If I configure them, everything is fine:

"dns_resolvers"         : [
   "127.0.0.1",
   "8.8.8.8"
],

Which resolvers are being used if I don't specify dns_resolvers, I would have expected that the "operating system default resolvers" are being used...

OK, I still have problems if I define specific dns_resolvers:

"dns_timeout"           : 10,
"dns_retry"             : 3,
"dns_servfail_timeout"  : 2000000,
"dns_resolvers"         : [
   "9.9.9.9",
   "8.8.8.8"
],

In the logfiles (see attached) I see that I get "timed out" errors in less than 1 second. How is that possible, the timeout is defined as 10 seconds?

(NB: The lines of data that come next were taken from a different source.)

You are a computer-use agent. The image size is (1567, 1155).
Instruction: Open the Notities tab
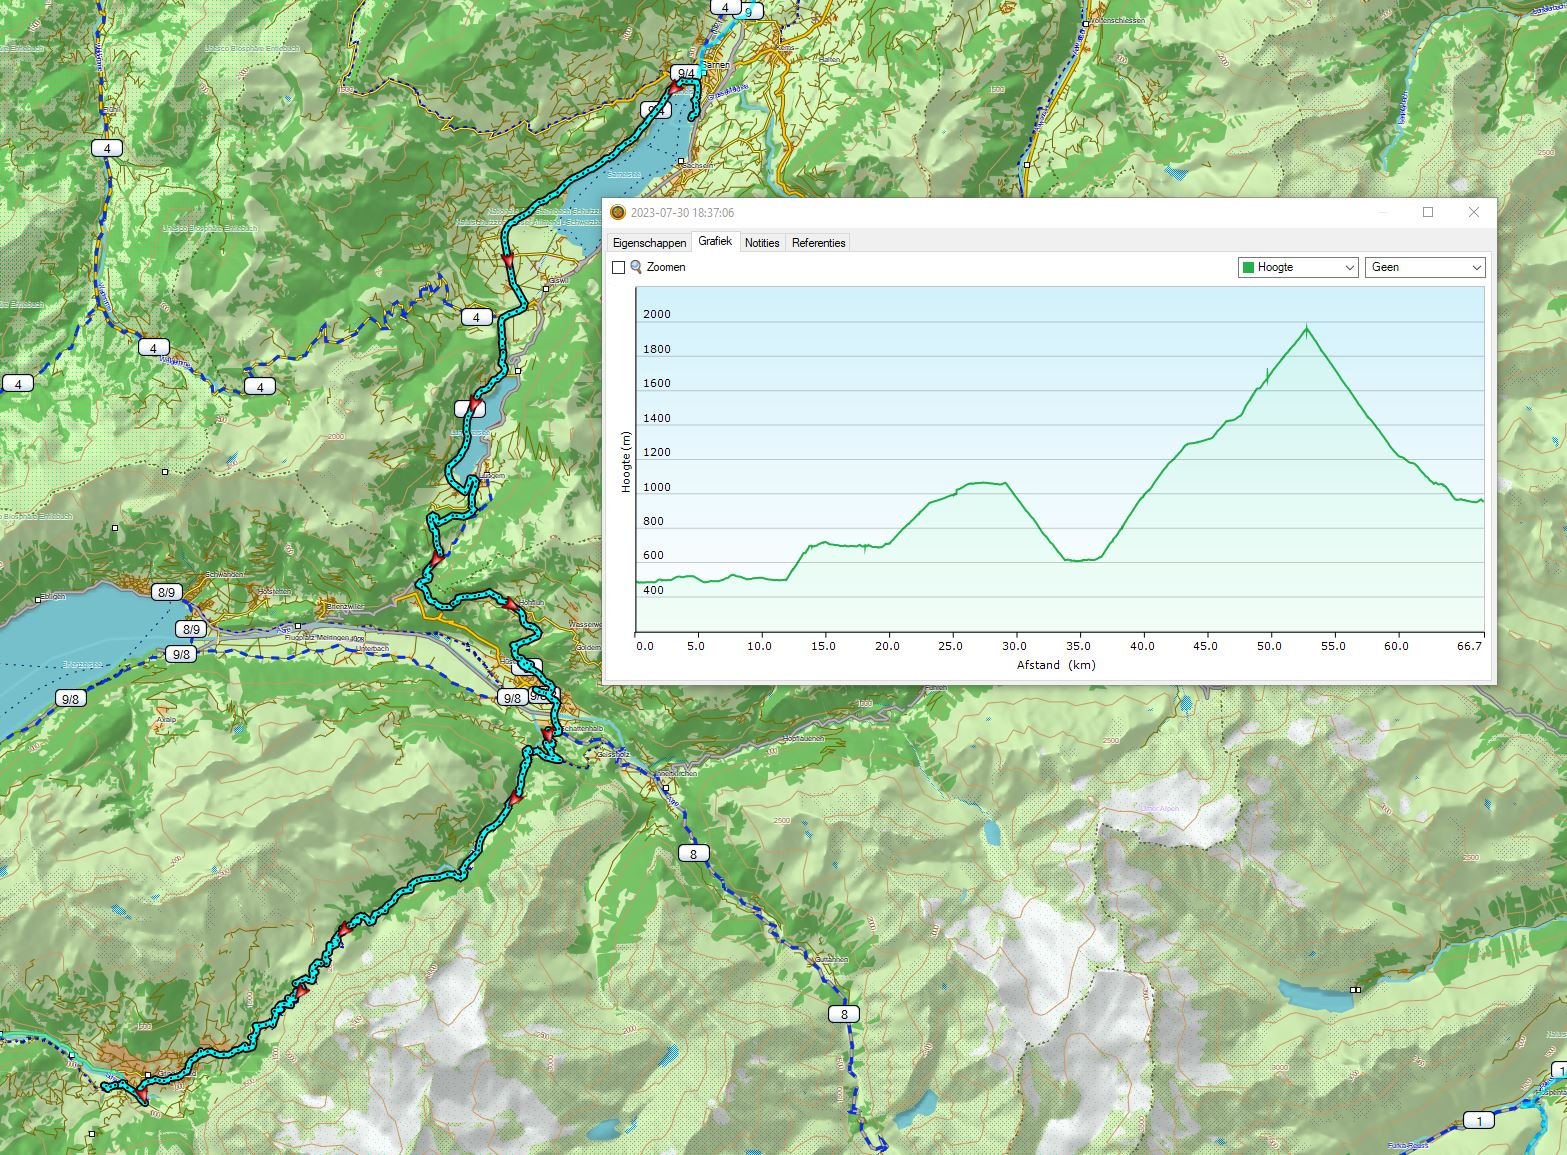(762, 243)
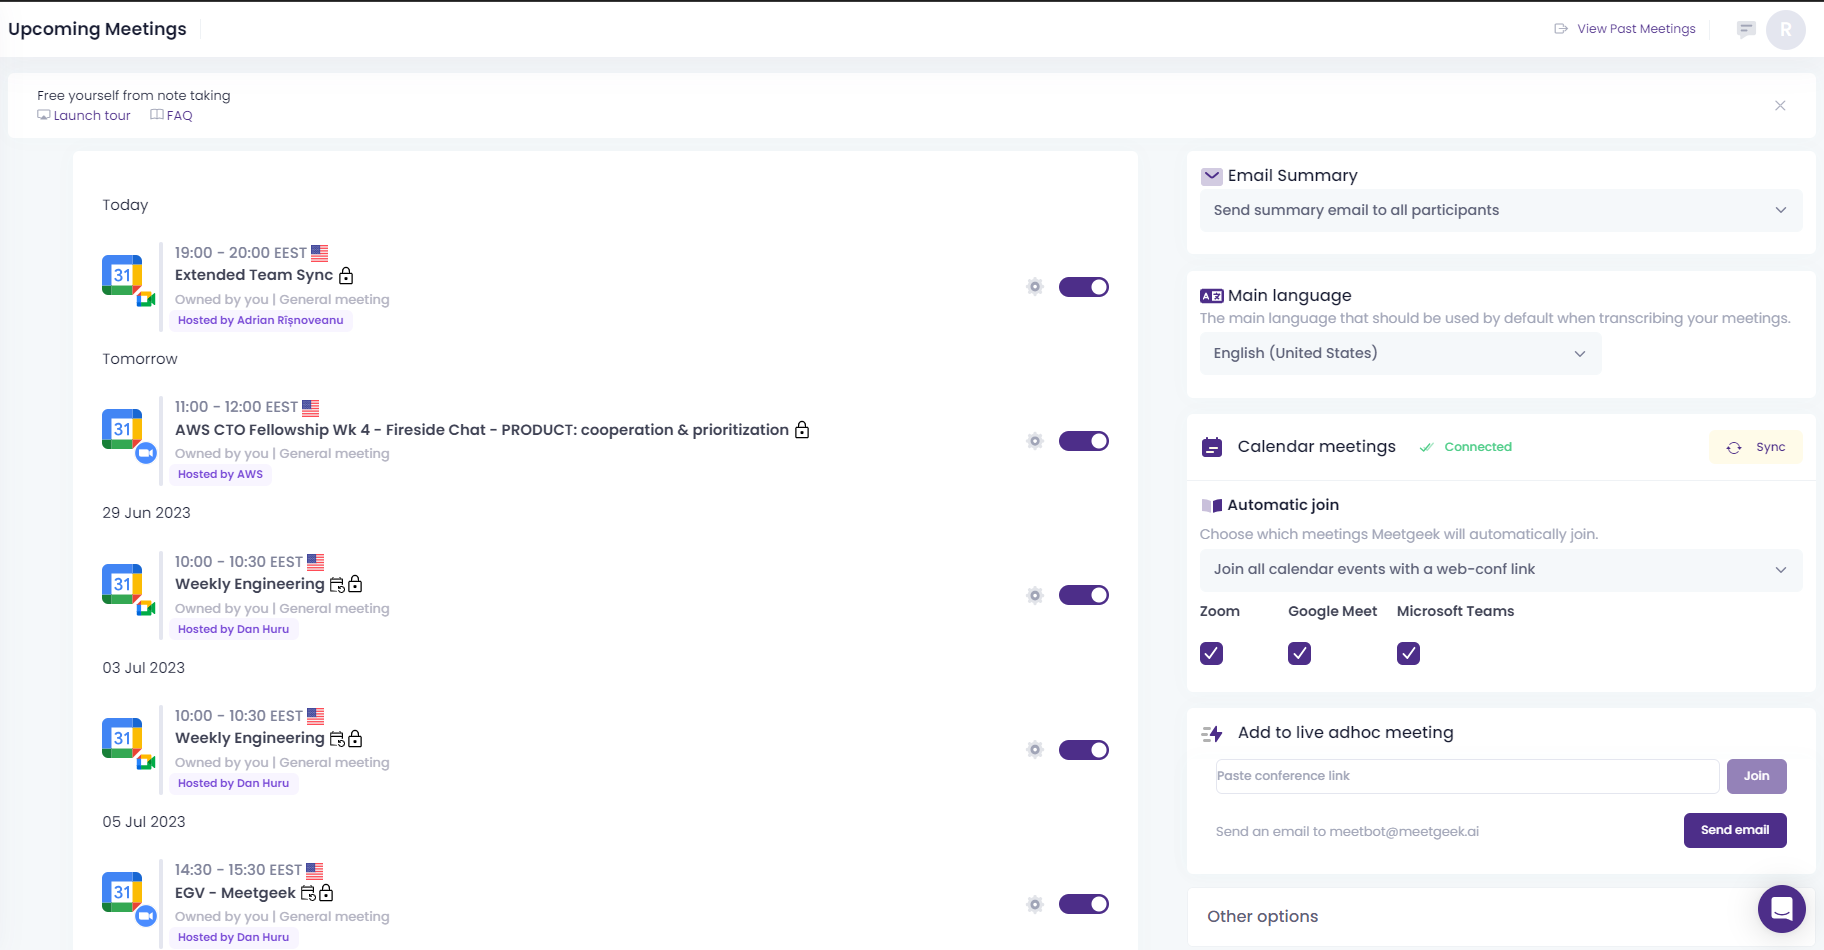Toggle recording for Extended Team Sync
The width and height of the screenshot is (1824, 950).
point(1083,287)
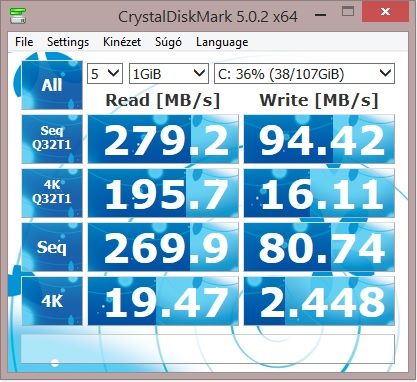Viewport: 417px width, 382px height.
Task: Run the 4K benchmark
Action: coord(52,301)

At "12:09:34" the connection is coming in, and at "12:09:34" I also get "query timed out" errors:

Oct 17 12:09:34 testmaschine01 authentication_milter[18624]: 081846C14AD: ERROR: DNS Lookup TXT urlaub.fti.de error, hold set on fti.de : query timed out
Oct 17 12:09:34 testmaschine01 authentication_milter[18624]: 081846C14AD: Metrics: Counting senderid_total:1:ident=authentication_milter,result=temperror
Oct 17 12:09:34 testmaschine01 authentication_milter[18624]: 081846C14AD: SenderIdCode: temperror

See attached logfile. I guess something is wrong there? How is it possible that it timed out in less than a second?

If I try to resolve the query manually with dig it works fine. rspamd is also running on that maschine and has no DNS issues...

Another question:
ERROR: DNS Lookup PTR 93.191.164.99 error, hold set on 99 : query timed out
What does it mean "hold set on 99"? Should there be the full IP address instead of just "99"?

auth_milter_log.txt

When not specified the default behavior of Net::DNS is used, this should be to use the default system resolvers, however exactly how that works can very per system.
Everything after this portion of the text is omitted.